Miami wide receiver Phillip Dorsett (4) drives for a touchdown against Arkansas State in the second half of an NCAA college football game in Miami Gardens, Fla., Saturday, Sept. 13, 2014. Miami won 41-20. (AP Photo/Alan Diaz)

One of the big questions for the Saints this season is where they are going to get their offense.

A lot of catches walked out the door this offseason when the Saints traded away wide receiver Kenny Stills and tight end Jimmy Graham, meaning someone is going to have to step up and fill the void.

New Orleans has Brandin Cooks and Marques Colston at the top of the depth chart at wide receiver, but things are open behind them, with a cast of players competing for snaps and targets.

While it’s possible someone on the roster steps up to claim a job, it’s likely the Saints will draft a receiver at some point during next week’s draft.

Here’s a look at some guys who could be of interest to the Saints within the first five rounds:

Targets at 13

Amari Cooper, Alabama: A lot would have to break in New Orleans’ favor for Cooper to fall to 13, but the Saints might have to pull the trigger if he’s sitting there. Cooper would have the potential to be the most talented receiver in a division rich with talent at the position.

Kevin White, West Virginia: The same criteria applies here. White will likely be off the board by the time the Saints come on the clock, but he runs a close 1A to Cooper. He caught 109 passes for 1,447 yards with 10 touchdowns last year and has the potential to develop into the best receiver in this class.

DeVante Parker, Louisville: There’s at least a realistic chance Parker falls to the Saints. There are questions about his toughness and he suffered a foot injury that kept him sidelined for the first seven games last year, but still managed to catch 43 passes for 855 yards with five touchdowns.

Targets at 31

Nelson Agholor, USC: His stock has been rising, so 31 may not longer be in the question. He possesses the ability to play both inside and outside, finishing with 104 catches for 1,313 yards and 12 touchdowns last season. Ran a 4.42 at the scouting combine.

Phillip Dorsett, Miami: The 5-foot-9 Dorsett possess 4.28 speed and will almost always be the fastest player on any field.
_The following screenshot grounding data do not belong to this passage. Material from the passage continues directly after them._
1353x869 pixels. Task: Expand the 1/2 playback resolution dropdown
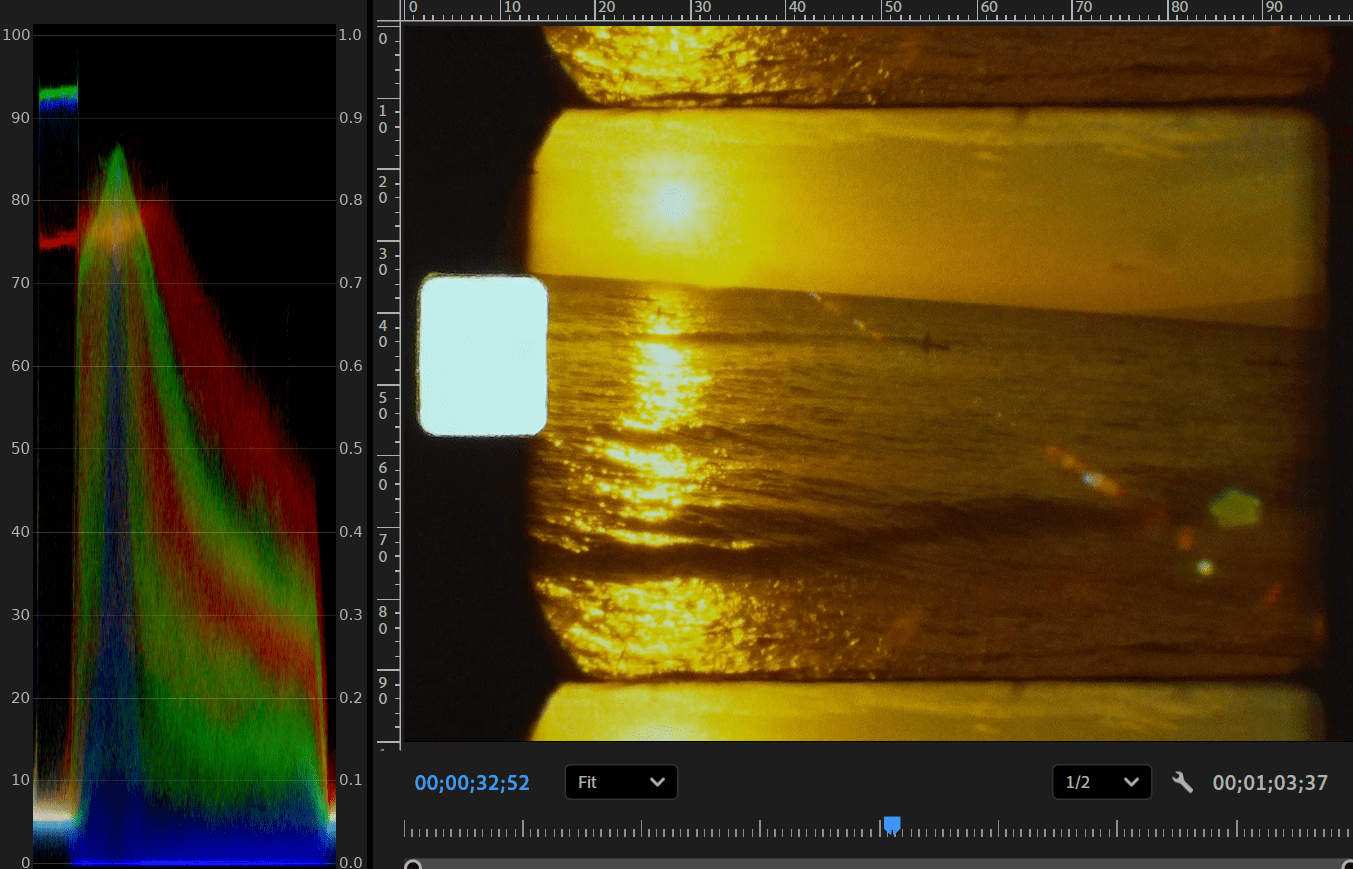pyautogui.click(x=1101, y=782)
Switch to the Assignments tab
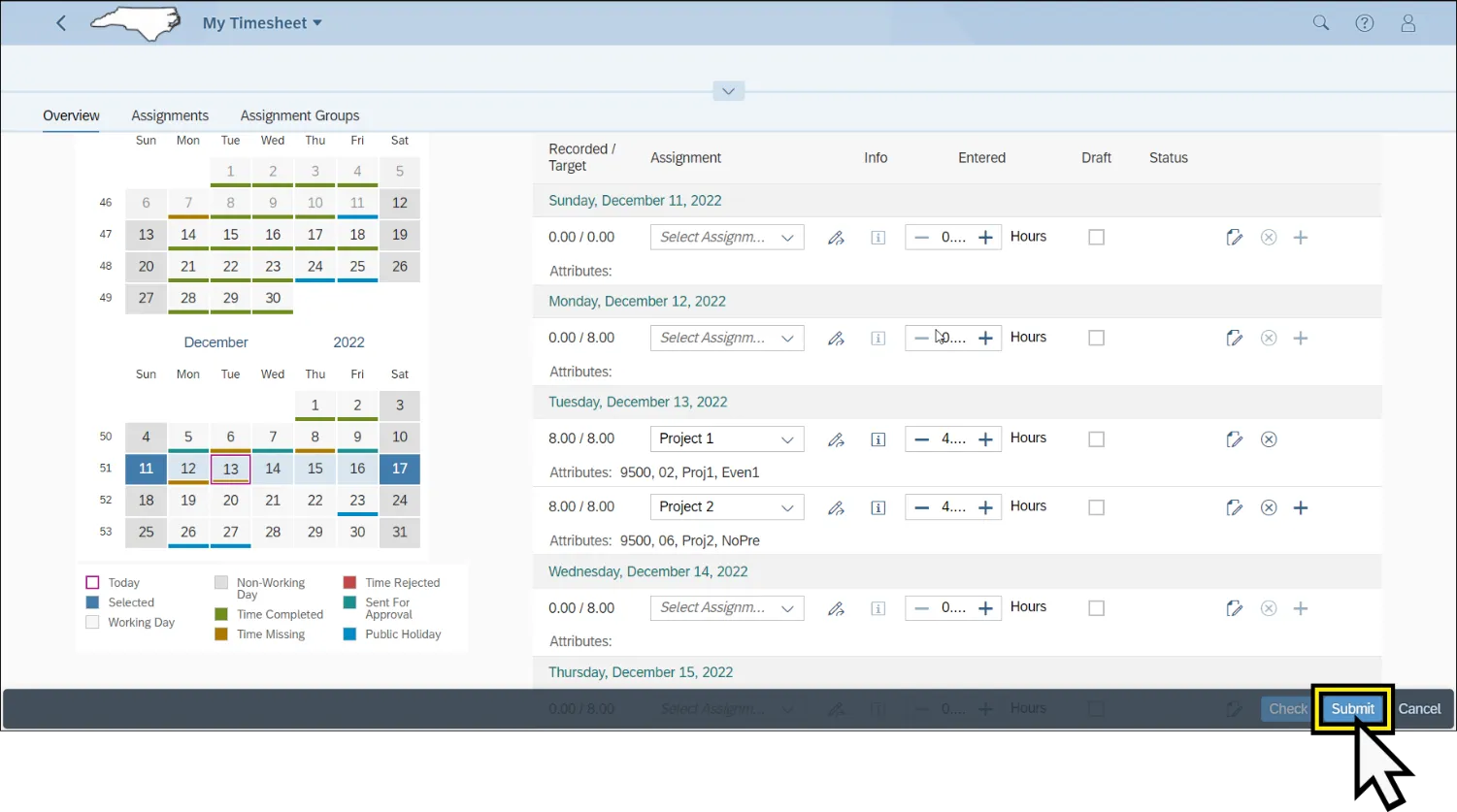 pos(170,115)
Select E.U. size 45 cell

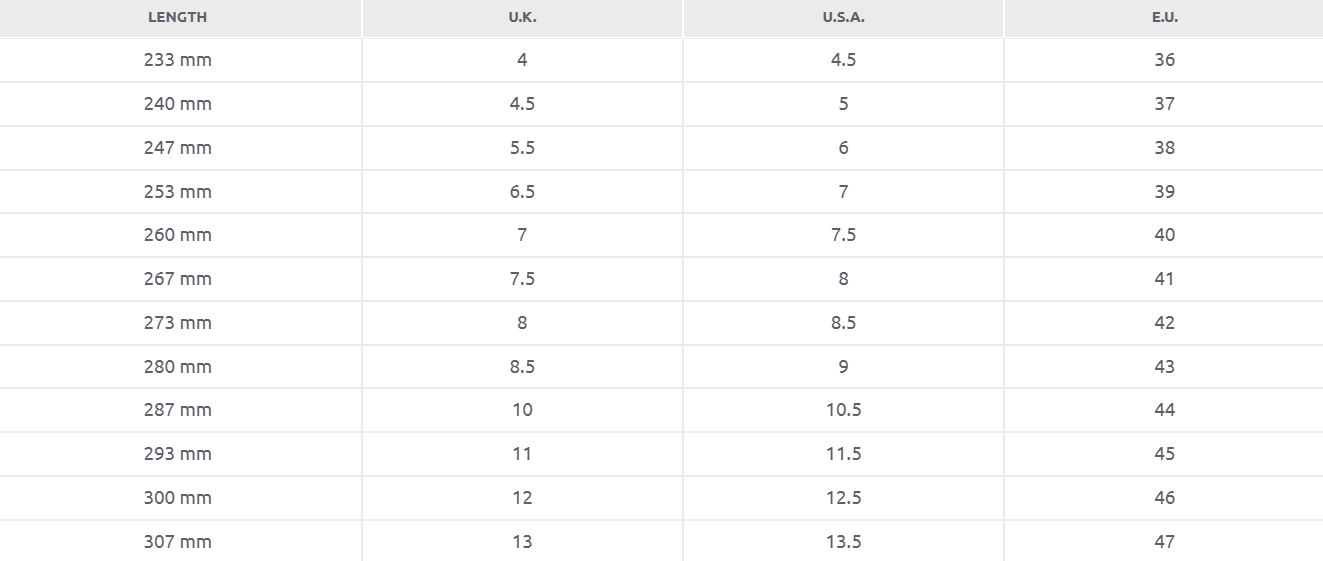tap(1164, 454)
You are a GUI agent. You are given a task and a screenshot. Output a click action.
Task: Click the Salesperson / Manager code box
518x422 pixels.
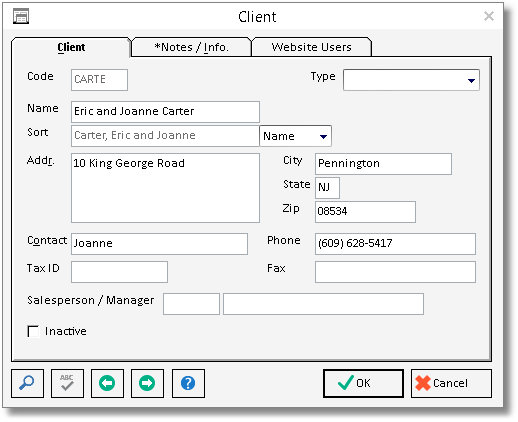(x=191, y=304)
That alone is enough to give defensive coordinators fits. Pair him with Brandin Cooks and it makes life even more difficult for defenses.

Devin Smith, Ohio State: Smith is one of the best deep threats in the draft and will help open up things up for an offense with his ability to get down the field. But there are questions about his ability to run other routes. He caught 33 passes for 931 yards with 12 touchdowns last season.
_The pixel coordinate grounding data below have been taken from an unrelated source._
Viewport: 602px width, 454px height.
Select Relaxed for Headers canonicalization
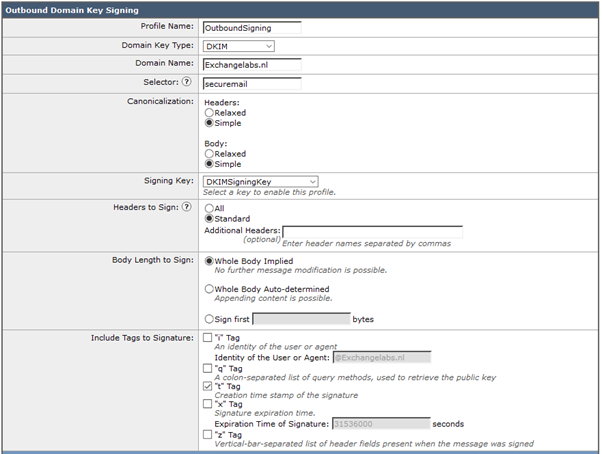(x=208, y=113)
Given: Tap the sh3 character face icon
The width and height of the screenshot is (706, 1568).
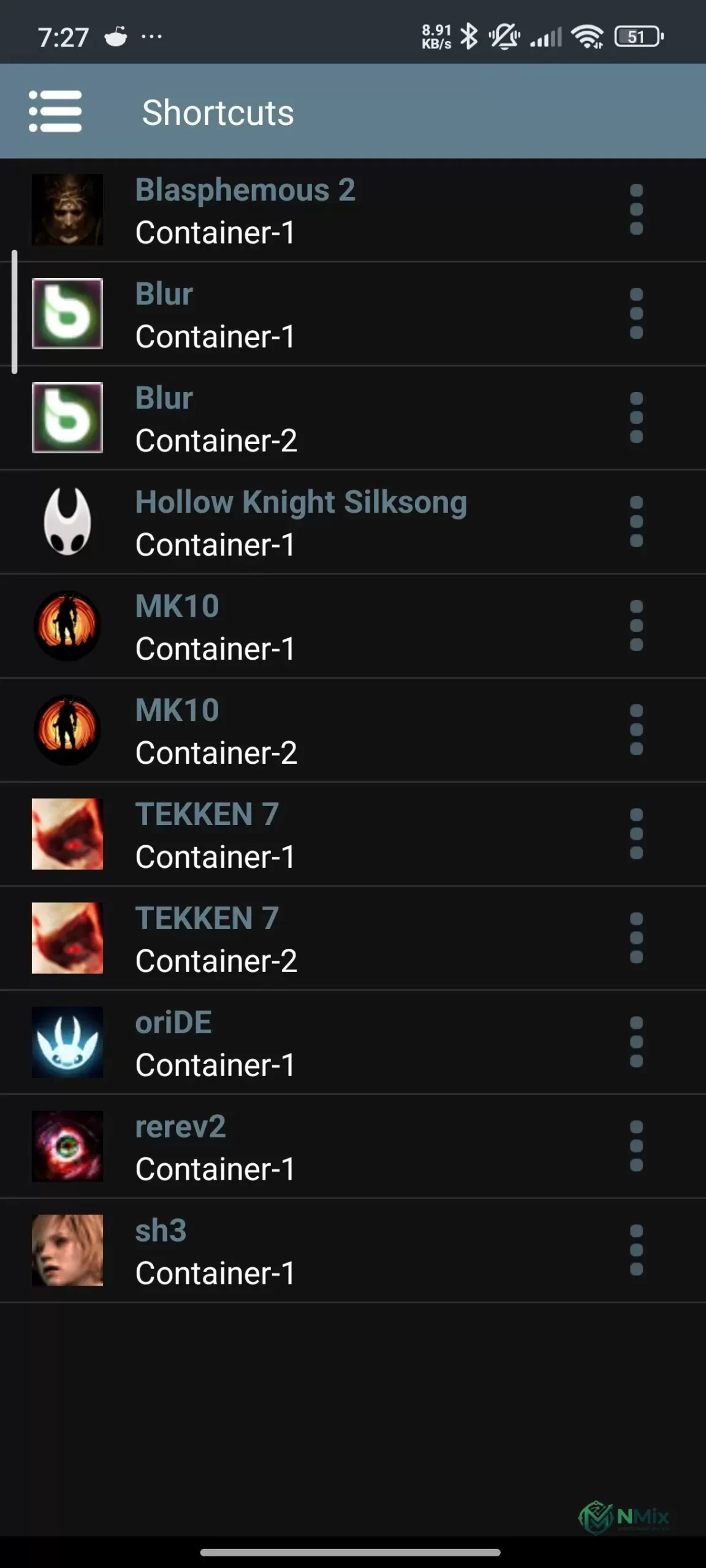Looking at the screenshot, I should [67, 1250].
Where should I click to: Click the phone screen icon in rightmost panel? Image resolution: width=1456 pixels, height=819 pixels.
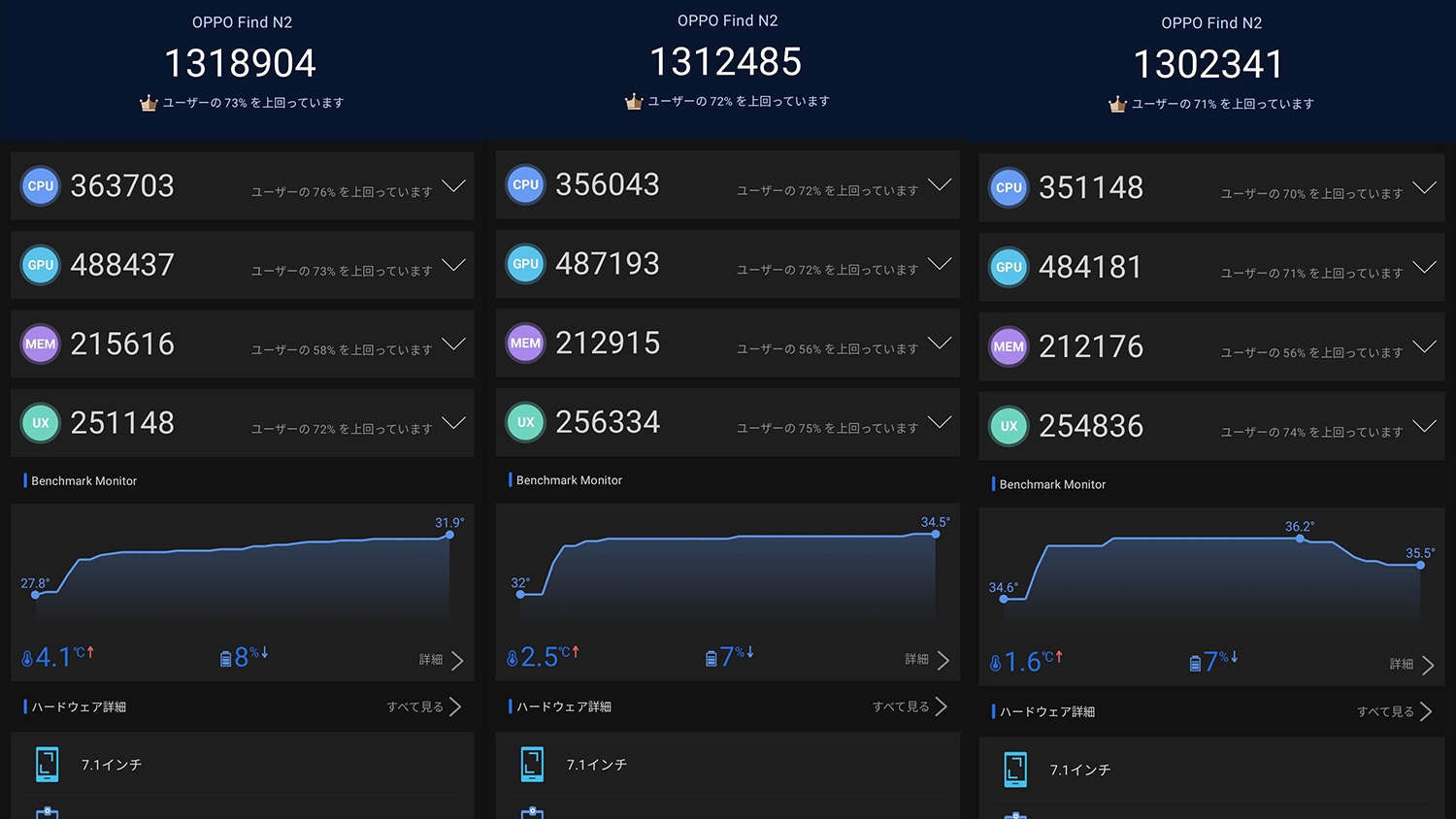[x=1015, y=770]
Breshad Perriman, Central Florida: Stands 6-foot-2 and ran a 4.24 40-yard dash at his pro day, which alone will put him on the radar. Is said to be a poor route runner and has questionable hands. He might need to be coached up.

Targets at 44

Jalen Strong, Arizona State: Strong has a wrist injury that may be an issue for some teams. His talent shouldn’t be. Strong caught 82 passes last year for 1,165 yards with 10 touchdowns while playing in a mediocre offense.
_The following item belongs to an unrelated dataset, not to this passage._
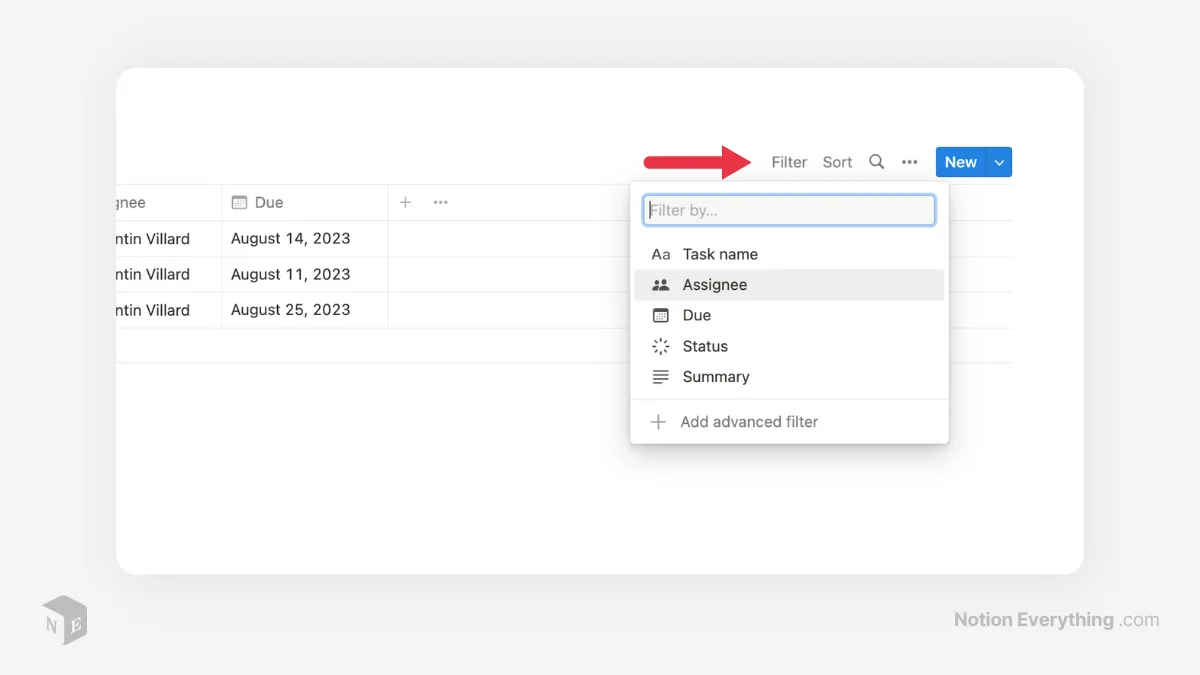Open the New button's dropdown chevron
The width and height of the screenshot is (1200, 675).
(999, 161)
Sammie Coates, Auburn: Ran 4.43 40-yard dash at the combine and was a top performer in the bench press, vertical jump, broad jump, and 20-yard shuttle. Has a reputation for dropping a lot of passes.

Targets at 75 and 78

Rashad Greene, Florida State: Caught 99 passes for 1,365 yards last season after catching 77 for 1,128 as a junior. Steady producer who could have a good NFL career.

Justin Hardy, East Carolina: Eclipsed 1,000 yards each of the last three seasons, and finished last season with 121 receptions for 1,494 yards.

Tre McBride, William and Mary: Has great hands and a highlight reel full of ridiculous catches. He’ll need to prove he can perform against better talent.

Dezmin Lewis, Central Arkansas: He has the size at 6-4, but scouting reports say he does not show good leaping ability and often lost on balls against smaller cornerbacks.

Devin Funchess, Michigan: Has experience at both tight end and wide receiver. Has drawn comparisons to Marques Colston.

Dres Anderson, Utah: Scouting reports say he plays strong and is not afraid to go over the middle of the field, but struggles against press coverage.

Targets at 148

Deontay Greenberry, Houston: Stands 6-foot-3 and can play all over the field. Questions exist about his penchant for drops.

Kenny Bell, Nebraska: Ran a 4.38 40-yard dash at his pro day and often ran past players in games. Makes big catches and runs solid routes.

Darren Waller, Georgia Tech: His 6-foot-6 size and 4.46 speed make him an intriguing prospect.